You should notice some odd things.

Some variables are all set to NA. Which ones are these?

The variables that are all set to NA are the Passenger class, Nationality of Passenger, and Companionship. Some of the Gender variables and Age variables are also NA.

We need to pay attention to the fact that there are some variables not available for all of the ships. When a variable is not available, all values will be missing.

There are some variables where all the values are the same. Which are these?

The variables that are the same are the variables that characterize the ship. This includes Ship id, the year of the ship, nationality of the ship, women and children first, cause, the number of passengers, the number of women passengers, ship size, and length of voyage.

Why do some variables have the same value for every observation? Think about what they refer to.

Variables that have the same value for every observation means that the variable represents the ship’s characteristics.

Browse the dataset. There is something interesting about how the Crew and Passenger Class variables relate to each other. What is that?

For the SS Princess Alice the passenger class is not available. I do notice that the crew is not as enoromous as the RMS Titanic.

Tables

Now let’s get some descrptive information about the people on the ship using the crosstab function. The variables we are interested in in the RMS_Titanic data set are: Gender, Passenger Class, Crew, Survival.

#Here is the first. You add the others.
table(SS_Princess_Alice$Gender)
## 
##   0   1 
## 377 460
table(SS_Princess_Alice$`Passenger Class`)
## < table of extent 0 >
table(SS_Princess_Alice$Crew)
## 
##   0   1 
## 858  37
table(SS_Princess_Alice$Survival)
## 
##   0   1 
## 718 177

We would also like to know about the proportion who are 15 and under. The problem is that the Child variable is all missing and age is given in years. Let’s update the Child variable with information from the Age variable and then run the crosstab. (For your other ship you need to see if this is necessary and possible. You may need to do other similar things with other variables.)

SS_Princess_Alice$Child <- as.numeric(SS_Princess_Alice$Age) <= 15

# Add the crosstab below
table(SS_Princess_Alice$Child)
## 
## FALSE  TRUE 
##   430   151

Explain what you think the code SS_Princess_Alice$Child <- as.numeric(SS_Princess_Alice$Age) <= 15 does.

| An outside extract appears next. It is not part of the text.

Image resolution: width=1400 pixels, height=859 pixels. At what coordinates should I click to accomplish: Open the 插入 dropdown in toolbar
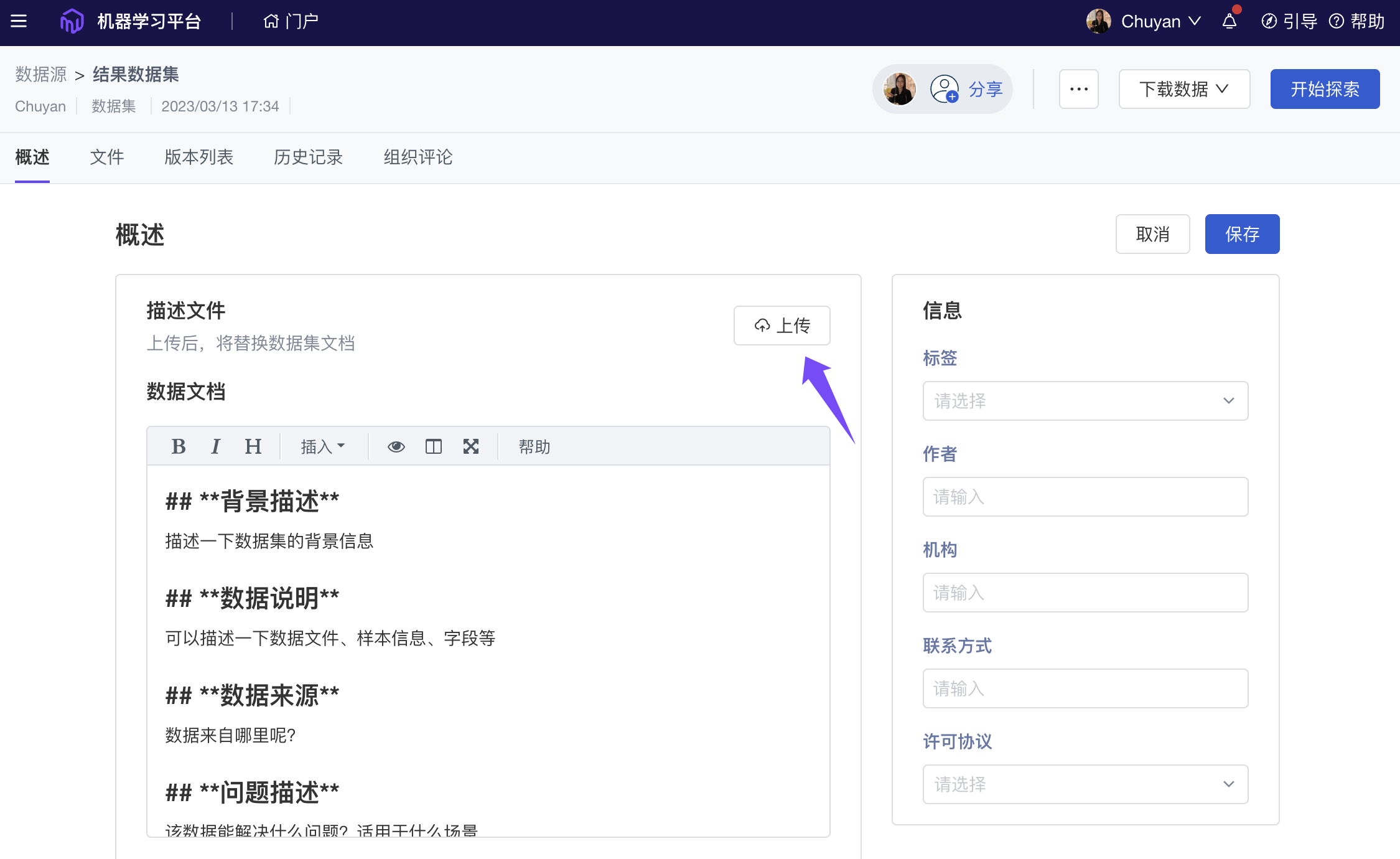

This code separates the age of for children under 15 and adults.

Summary

According to the data, it is apparent that women made up about 57% of the recorded passengers. The amount of children that were on the ship was at an average of 4%. Futhermore, the ages of the passengers varied 0 to 92. However, there were 317 people’s ages that were not available. The crew did not make up a big proportion of the enitre passenger count. The crew only counted for 4%. The companionship was not available. Therefore, it can be difficult to tell if there were many families that boarded the ship together. Women and children were saved first however, survival was only around 20%.